WHAT THE TASK ASKS ▸
Reproduce each entry below verbatim.

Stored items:
* * * * * * *
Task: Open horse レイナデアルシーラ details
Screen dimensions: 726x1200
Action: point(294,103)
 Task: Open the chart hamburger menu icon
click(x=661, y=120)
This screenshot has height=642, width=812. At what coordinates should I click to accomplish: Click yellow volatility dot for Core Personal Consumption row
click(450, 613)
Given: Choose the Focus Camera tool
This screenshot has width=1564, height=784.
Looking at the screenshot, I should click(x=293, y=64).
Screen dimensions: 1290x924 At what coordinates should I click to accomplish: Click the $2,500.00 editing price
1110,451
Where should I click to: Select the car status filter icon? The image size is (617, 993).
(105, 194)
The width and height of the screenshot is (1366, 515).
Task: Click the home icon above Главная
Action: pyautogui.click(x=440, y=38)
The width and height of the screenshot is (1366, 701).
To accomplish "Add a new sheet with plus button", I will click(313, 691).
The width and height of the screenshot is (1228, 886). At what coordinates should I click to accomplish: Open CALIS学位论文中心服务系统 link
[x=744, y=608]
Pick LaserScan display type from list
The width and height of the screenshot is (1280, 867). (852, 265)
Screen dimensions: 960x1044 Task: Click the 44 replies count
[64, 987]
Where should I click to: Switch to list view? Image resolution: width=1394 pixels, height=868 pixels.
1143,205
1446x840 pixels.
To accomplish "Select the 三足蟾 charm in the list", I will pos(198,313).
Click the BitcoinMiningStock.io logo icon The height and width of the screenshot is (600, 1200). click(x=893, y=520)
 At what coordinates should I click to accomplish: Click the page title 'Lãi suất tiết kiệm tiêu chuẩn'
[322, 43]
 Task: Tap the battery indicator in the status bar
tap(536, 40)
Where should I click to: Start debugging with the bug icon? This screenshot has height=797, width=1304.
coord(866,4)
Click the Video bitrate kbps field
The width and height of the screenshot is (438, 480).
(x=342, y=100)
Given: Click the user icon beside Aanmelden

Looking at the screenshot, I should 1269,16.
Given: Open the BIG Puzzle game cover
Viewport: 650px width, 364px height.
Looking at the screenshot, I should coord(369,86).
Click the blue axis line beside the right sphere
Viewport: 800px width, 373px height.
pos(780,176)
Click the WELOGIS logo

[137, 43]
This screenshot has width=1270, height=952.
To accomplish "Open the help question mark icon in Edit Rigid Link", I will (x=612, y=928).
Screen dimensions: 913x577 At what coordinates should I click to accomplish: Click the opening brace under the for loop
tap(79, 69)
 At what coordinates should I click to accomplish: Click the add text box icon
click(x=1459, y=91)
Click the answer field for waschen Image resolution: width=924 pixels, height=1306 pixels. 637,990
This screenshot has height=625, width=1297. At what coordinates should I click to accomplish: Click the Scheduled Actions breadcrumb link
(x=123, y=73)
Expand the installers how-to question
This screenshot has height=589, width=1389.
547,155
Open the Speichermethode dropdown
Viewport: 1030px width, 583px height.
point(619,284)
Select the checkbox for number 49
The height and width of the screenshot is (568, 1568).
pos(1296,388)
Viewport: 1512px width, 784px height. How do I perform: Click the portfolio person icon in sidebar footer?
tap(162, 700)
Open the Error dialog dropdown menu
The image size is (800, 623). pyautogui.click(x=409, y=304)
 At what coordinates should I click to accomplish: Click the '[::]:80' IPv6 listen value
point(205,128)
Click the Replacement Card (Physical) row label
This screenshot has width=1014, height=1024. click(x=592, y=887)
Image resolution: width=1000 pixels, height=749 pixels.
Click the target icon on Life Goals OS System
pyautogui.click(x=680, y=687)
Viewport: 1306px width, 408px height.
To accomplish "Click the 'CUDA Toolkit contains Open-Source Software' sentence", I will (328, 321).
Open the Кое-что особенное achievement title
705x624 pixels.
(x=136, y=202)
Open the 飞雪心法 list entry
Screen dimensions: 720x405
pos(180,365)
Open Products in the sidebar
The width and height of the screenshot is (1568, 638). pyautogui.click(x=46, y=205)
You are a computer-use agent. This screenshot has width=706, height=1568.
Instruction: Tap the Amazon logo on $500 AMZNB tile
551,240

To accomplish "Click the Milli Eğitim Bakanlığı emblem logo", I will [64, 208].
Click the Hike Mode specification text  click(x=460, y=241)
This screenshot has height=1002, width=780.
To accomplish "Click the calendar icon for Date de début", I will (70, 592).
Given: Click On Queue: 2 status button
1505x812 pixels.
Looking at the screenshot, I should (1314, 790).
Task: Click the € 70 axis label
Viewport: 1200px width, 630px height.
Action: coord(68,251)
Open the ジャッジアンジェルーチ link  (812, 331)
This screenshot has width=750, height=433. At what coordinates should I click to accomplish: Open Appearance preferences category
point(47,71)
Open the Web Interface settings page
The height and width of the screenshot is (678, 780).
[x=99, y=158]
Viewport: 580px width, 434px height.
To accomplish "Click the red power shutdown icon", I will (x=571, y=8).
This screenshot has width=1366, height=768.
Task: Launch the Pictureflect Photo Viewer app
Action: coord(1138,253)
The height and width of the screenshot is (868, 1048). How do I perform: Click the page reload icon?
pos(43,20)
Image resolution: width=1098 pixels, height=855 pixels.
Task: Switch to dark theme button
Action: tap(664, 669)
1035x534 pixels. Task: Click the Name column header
* * * * * * *
SOLUTION FOR THIS PROBLEM ▸
Task: Open horse レイナデアルシーラ details
Screen dimensions: 726x1200
Action: point(294,103)
 Task: Open the chart hamburger menu icon
click(x=661, y=120)
This screenshot has height=642, width=812. At what coordinates should I click to accomplish: Click yellow volatility dot for Core Personal Consumption row
click(450, 613)
Given: Choose the Focus Camera tool
This screenshot has width=1564, height=784.
Looking at the screenshot, I should click(x=293, y=64).
Screen dimensions: 1290x924 At what coordinates should I click to accomplish: Click the $2,500.00 editing price
1110,451
Where should I click to: Select the car status filter icon? The image size is (617, 993).
(105, 194)
The width and height of the screenshot is (1366, 515).
Task: Click the home icon above Главная
Action: pyautogui.click(x=440, y=38)
The width and height of the screenshot is (1366, 701).
To accomplish "Add a new sheet with plus button", I will click(313, 691).
The width and height of the screenshot is (1228, 886). At what coordinates should I click to accomplish: Open CALIS学位论文中心服务系统 link
[x=744, y=608]
Pick LaserScan display type from list
The width and height of the screenshot is (1280, 867). (852, 265)
Screen dimensions: 960x1044 Task: Click the 44 replies count
[64, 987]
Where should I click to: Switch to list view? Image resolution: width=1394 pixels, height=868 pixels.
1143,205
1446x840 pixels.
To accomplish "Select the 三足蟾 charm in the list", I will pos(198,313).
Click the BitcoinMiningStock.io logo icon The height and width of the screenshot is (600, 1200). click(x=893, y=520)
 At what coordinates should I click to accomplish: Click the page title 'Lãi suất tiết kiệm tiêu chuẩn'
[322, 43]
 Task: Tap the battery indicator in the status bar
tap(536, 40)
Where should I click to: Start debugging with the bug icon? This screenshot has height=797, width=1304.
coord(866,4)
Click the Video bitrate kbps field
The width and height of the screenshot is (438, 480).
(x=342, y=100)
Given: Click the user icon beside Aanmelden

Looking at the screenshot, I should 1269,16.
Given: Open the BIG Puzzle game cover
Viewport: 650px width, 364px height.
Looking at the screenshot, I should coord(369,86).
Click the blue axis line beside the right sphere
Viewport: 800px width, 373px height.
pos(780,176)
Click the WELOGIS logo

[137, 43]
This screenshot has width=1270, height=952.
To accomplish "Open the help question mark icon in Edit Rigid Link", I will (x=612, y=928).
Screen dimensions: 913x577 At what coordinates should I click to accomplish: Click the opening brace under the for loop
tap(79, 69)
 At what coordinates should I click to accomplish: Click the add text box icon
click(x=1459, y=91)
Click the answer field for waschen Image resolution: width=924 pixels, height=1306 pixels. 637,990
This screenshot has height=625, width=1297. At what coordinates should I click to accomplish: Click the Scheduled Actions breadcrumb link
(x=123, y=73)
Expand the installers how-to question
This screenshot has height=589, width=1389.
547,155
Open the Speichermethode dropdown
Viewport: 1030px width, 583px height.
point(619,284)
Select the checkbox for number 49
The height and width of the screenshot is (568, 1568).
pos(1296,388)
Viewport: 1512px width, 784px height. How do I perform: Click the portfolio person icon in sidebar footer?
tap(162, 700)
Open the Error dialog dropdown menu
The image size is (800, 623). pyautogui.click(x=409, y=304)
 At what coordinates should I click to accomplish: Click the '[::]:80' IPv6 listen value
point(205,128)
Click the Replacement Card (Physical) row label
This screenshot has width=1014, height=1024. click(x=592, y=887)
Image resolution: width=1000 pixels, height=749 pixels.
Click the target icon on Life Goals OS System
pyautogui.click(x=680, y=687)
Viewport: 1306px width, 408px height.
To accomplish "Click the 'CUDA Toolkit contains Open-Source Software' sentence", I will (328, 321).
Open the Кое-что особенное achievement title
705x624 pixels.
(x=136, y=202)
Open the 飞雪心法 list entry
Screen dimensions: 720x405
pos(180,365)
Open Products in the sidebar
The width and height of the screenshot is (1568, 638). pyautogui.click(x=46, y=205)
You are a computer-use agent. This screenshot has width=706, height=1568.
Instruction: Tap the Amazon logo on $500 AMZNB tile
551,240

To accomplish "Click the Milli Eğitim Bakanlığı emblem logo", I will [64, 208].
Click the Hike Mode specification text  click(x=460, y=241)
This screenshot has height=1002, width=780.
To accomplish "Click the calendar icon for Date de début", I will (70, 592).
Given: Click On Queue: 2 status button
1505x812 pixels.
Looking at the screenshot, I should (1314, 790).
Task: Click the € 70 axis label
Viewport: 1200px width, 630px height.
Action: coord(68,251)
Open the ジャッジアンジェルーチ link  (812, 331)
This screenshot has width=750, height=433. At what coordinates should I click to accomplish: Open Appearance preferences category
point(47,71)
Open the Web Interface settings page
The height and width of the screenshot is (678, 780).
[x=99, y=158]
Viewport: 580px width, 434px height.
To accomplish "Click the red power shutdown icon", I will (x=571, y=8).
This screenshot has width=1366, height=768.
Task: Launch the Pictureflect Photo Viewer app
Action: coord(1138,253)
The height and width of the screenshot is (868, 1048). How do I perform: Click the page reload icon?
pos(43,20)
Image resolution: width=1098 pixels, height=855 pixels.
Task: Switch to dark theme button
Action: tap(664, 669)
1035x534 pixels. Task: Click the Name column header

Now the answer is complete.